— Start of Records for this exercise —

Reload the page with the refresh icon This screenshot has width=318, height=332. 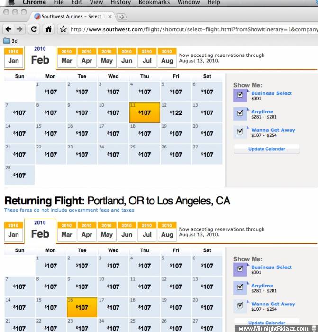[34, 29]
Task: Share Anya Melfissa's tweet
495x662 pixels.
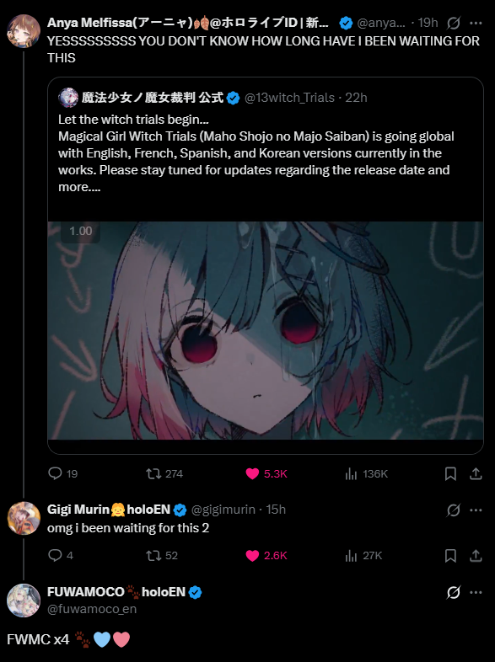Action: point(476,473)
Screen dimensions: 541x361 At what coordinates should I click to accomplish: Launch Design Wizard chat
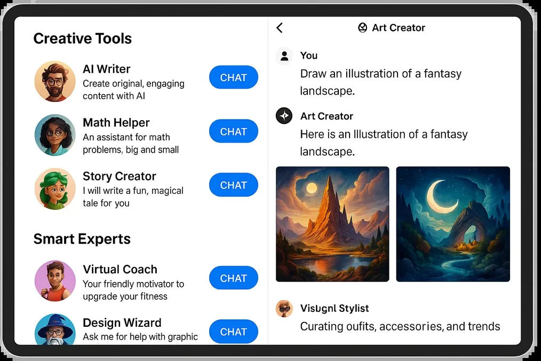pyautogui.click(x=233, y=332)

— End of Records for this exercise —

_What you will do:_ Write out the data word for word, from the line containing "Task: Share Anya Melfissa's tweet" down through the last line, and leave the pictures out.

_Finished answer:_
Task: Share Anya Melfissa's tweet
495x662 pixels.
Action: point(476,473)
Screen dimensions: 541x361 At what coordinates should I click to accomplish: Launch Design Wizard chat
pyautogui.click(x=233, y=332)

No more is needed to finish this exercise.